16 Nisan 2024 22:20

Leningrad ve 872 günlük direniş destanı

Halkın direncini kırmaya yönelik tüm girişimlerine rağmen Hitler, Leningrad’dan istediğini alamadı. Naziler ilk andan itibaren beklemedikleri bir direnişle yüzleşmişlerdi.

Silahlı askerler ‘Komünizm’ yazan bir pankart taşıyor, Nikolskaya caddesi, Moskova, Ekim 1917 (Fotoğraf: Foto Scala, Firenze/bpk, Bildagentur fuer Kunst, Kultur und Geschichte, Berlin)

Paylaş

Malik ASLAN
İstanbul Üniversitesi 

“4 lambalı 29 modeliydi hapishanedeki radyo
On beş gün önce yolladılar halkevinden,
                                              Koridora kurdular.
⁂
▶ Görev a: Lütfen kayıtların başından başlayıp "I will point(48,27)." içeren satırla biten bölümü, "Instruction" ifadesini "Command" olarak değiştirip geri kalan her şeyi aynen bırakarak yeniden yazın.
Sayfa alıntısı ile kayıtlar arasında hiçbir ilgi yoktur.
⁂
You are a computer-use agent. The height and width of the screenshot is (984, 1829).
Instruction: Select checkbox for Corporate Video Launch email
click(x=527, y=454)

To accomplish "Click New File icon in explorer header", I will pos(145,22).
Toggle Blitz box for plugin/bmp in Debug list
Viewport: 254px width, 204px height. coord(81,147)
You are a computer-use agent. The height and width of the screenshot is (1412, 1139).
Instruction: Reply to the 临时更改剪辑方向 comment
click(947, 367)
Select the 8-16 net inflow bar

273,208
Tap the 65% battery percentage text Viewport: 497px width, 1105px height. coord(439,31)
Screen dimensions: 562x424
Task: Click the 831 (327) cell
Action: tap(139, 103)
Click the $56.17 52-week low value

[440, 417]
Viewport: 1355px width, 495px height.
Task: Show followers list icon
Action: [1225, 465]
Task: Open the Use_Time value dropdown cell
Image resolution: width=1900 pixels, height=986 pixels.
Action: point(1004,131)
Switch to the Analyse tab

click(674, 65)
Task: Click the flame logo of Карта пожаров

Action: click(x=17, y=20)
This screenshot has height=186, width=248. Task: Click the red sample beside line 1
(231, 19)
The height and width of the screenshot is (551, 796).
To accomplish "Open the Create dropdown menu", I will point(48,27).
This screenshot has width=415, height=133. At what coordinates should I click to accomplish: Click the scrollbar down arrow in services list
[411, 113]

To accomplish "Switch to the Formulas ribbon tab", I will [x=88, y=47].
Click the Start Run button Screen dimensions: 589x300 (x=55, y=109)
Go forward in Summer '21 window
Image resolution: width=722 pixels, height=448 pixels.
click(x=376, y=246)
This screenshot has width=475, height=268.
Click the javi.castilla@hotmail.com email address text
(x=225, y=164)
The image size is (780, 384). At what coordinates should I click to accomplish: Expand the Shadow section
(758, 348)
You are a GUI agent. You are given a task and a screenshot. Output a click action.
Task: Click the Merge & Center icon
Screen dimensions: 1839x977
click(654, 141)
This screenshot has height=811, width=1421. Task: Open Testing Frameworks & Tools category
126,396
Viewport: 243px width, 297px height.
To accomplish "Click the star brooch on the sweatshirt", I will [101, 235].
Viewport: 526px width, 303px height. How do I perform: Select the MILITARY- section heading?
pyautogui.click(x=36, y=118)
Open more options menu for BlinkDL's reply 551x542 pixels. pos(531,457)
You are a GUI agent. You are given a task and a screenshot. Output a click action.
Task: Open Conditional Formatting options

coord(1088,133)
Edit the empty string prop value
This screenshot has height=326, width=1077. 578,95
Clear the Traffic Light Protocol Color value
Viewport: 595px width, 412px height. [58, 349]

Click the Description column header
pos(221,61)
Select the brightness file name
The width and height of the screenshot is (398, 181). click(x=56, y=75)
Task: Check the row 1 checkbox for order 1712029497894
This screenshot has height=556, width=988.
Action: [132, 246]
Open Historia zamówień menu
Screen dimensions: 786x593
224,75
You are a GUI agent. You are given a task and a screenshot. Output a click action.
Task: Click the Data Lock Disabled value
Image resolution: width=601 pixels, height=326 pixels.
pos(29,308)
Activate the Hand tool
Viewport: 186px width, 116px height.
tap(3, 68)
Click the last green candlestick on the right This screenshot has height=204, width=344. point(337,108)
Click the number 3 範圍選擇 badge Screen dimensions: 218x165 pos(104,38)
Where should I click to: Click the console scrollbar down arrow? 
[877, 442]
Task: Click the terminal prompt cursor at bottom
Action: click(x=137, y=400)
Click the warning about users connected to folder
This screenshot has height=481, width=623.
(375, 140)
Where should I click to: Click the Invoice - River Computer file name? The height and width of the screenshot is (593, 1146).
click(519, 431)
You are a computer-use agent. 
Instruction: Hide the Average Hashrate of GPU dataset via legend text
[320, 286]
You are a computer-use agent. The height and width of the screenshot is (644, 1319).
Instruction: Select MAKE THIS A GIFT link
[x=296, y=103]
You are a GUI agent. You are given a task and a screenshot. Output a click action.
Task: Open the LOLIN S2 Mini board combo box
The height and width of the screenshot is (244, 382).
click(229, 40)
⁂
▶ Görev b:
Sayfa alıntısına göre şu soruları yanıtlayın:
(i) Başlıkta direnişin kaç gün sürdüğü belirtiliyor?
(ii) Fotoğraf açıklamasına göre askerlerin taşıdığı pankartta ne yazıyor?
(iii) Yazarın adının altında hangi kurum yer alıyor?

▶ Çıktı a:
You are a computer-use agent. The height and width of the screenshot is (984, 1829).
Command: Select checkbox for Corporate Video Launch email
click(x=527, y=454)

To accomplish "Click New File icon in explorer header", I will pos(145,22).
Toggle Blitz box for plugin/bmp in Debug list
Viewport: 254px width, 204px height. coord(81,147)
You are a computer-use agent. The height and width of the screenshot is (1412, 1139).
Command: Reply to the 临时更改剪辑方向 comment
click(947, 367)
Select the 8-16 net inflow bar

273,208
Tap the 65% battery percentage text Viewport: 497px width, 1105px height. coord(439,31)
Screen dimensions: 562x424
Task: Click the 831 (327) cell
Action: tap(139, 103)
Click the $56.17 52-week low value

[440, 417]
Viewport: 1355px width, 495px height.
Task: Show followers list icon
Action: [1225, 465]
Task: Open the Use_Time value dropdown cell
Image resolution: width=1900 pixels, height=986 pixels.
Action: point(1004,131)
Switch to the Analyse tab

click(674, 65)
Task: Click the flame logo of Карта пожаров

Action: click(x=17, y=20)
This screenshot has height=186, width=248. Task: Click the red sample beside line 1
(231, 19)
The height and width of the screenshot is (551, 796).
To accomplish "Open the Create dropdown menu", I will point(48,27).

▶ Çıktı b:
(i) 872 gün.
(ii) 'Komünizm'.
(iii) İstanbul Üniversitesi.